Nigel has pioneered the fourth generation of electric powered UAVs where end users can master very high-resolution large-scale maps with simple, easy to use systems. His ultimate goal is to reduce the costs of small UAVs, which generally cost tens of thousands of pounds, to something much less that can be used and distributed for humanitarian needs and can be easily operated by a semi skilled person. His company is working on sensors that have a huge range of applications such as Narrow Band Infra Red Imagery (multispectral) for agricultural uses such as spotting tree disease, crop health and ideal time to harvest a crop. Forestry work in Finland, Swiss train surveys, Antarctic Ice studies, ultra low level Meteorological weather studies, three dimensional archeological surveys and atmospheric plume (volcanic) sampling are just some of the other applications he is working on. Of huge interest to his company though are the possible applications in land mine clearance in countries such as Cambodia and Angola, and crop improvement in developing world countries and the improvement of fresh water sourcing.
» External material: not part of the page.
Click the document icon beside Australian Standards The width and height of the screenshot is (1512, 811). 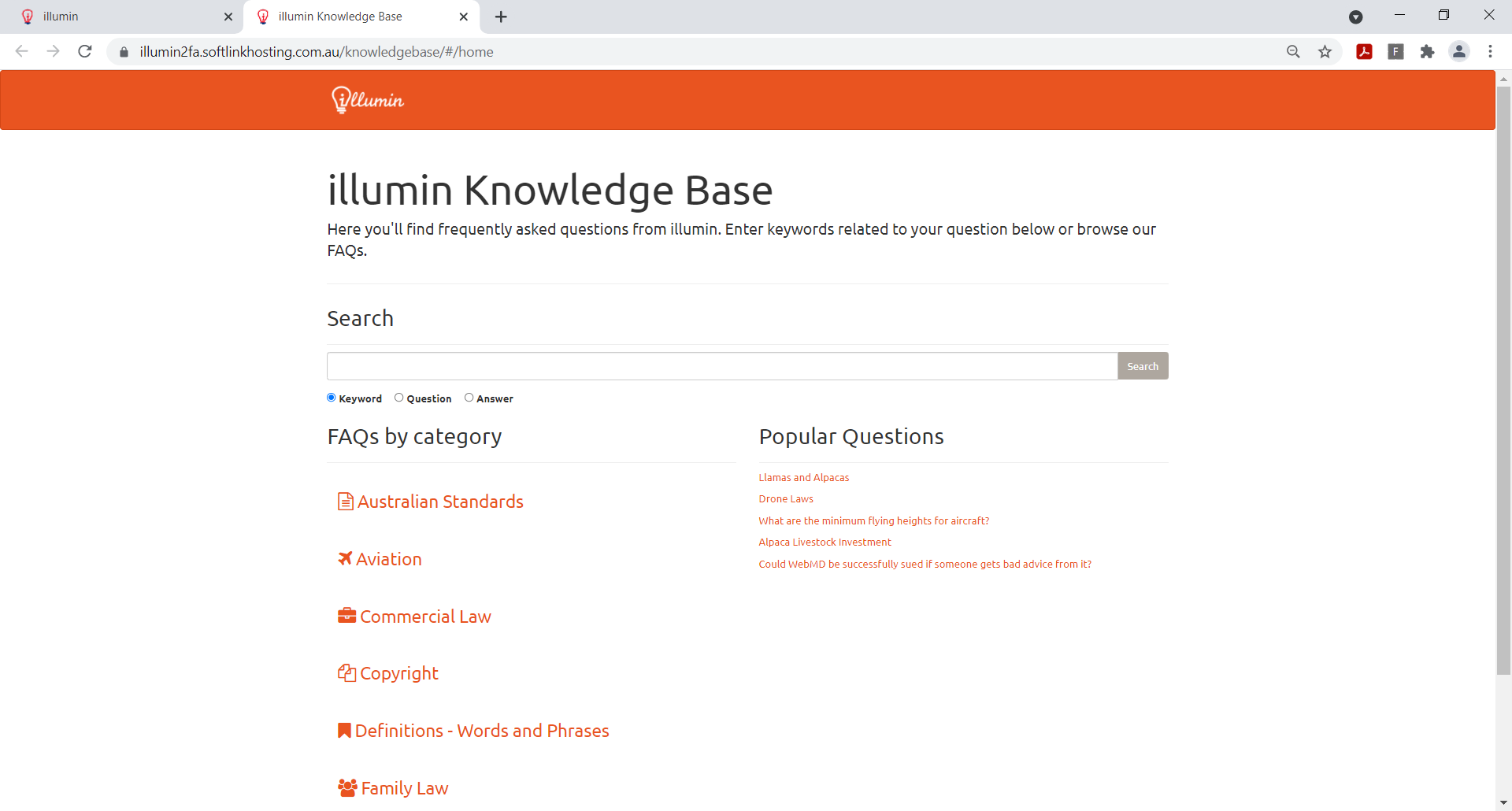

Nigel says, “This is the right time for non-military use of UAVs. In the right hands and with the right intention they have such huge potential for improving quality of life and reducing costs of otherwise expensive aerial surveys. The ability to cover a large area safely, and have the aircraft do virtually all the work means that we are now on the verge of allowing developing world communities to truly benefit from the development of this technology. With the right investment, the next few years could be truly groundbreaking”.
Nigel started on his current business three years ago after leading a university project with a Canadian UAV. Disappointed by the results it gave he set about learning every discipline possible and started building his own with the aim of achieving a single operator, robust, complete package that anyone could safely use with the minimum of training. The successes didn’t come easily though and there were huge challenges to overcome, including stringent regulations from the Civil Aviation Authority. His company has overcome almost all the hurdles and now offers a comprehensive package of training and equipment, with a very clear focus on correct use and public safety.
Nigel lives in the North East of England with his wife, Helen and runs his company, QuestUAV, from his local town in Amble.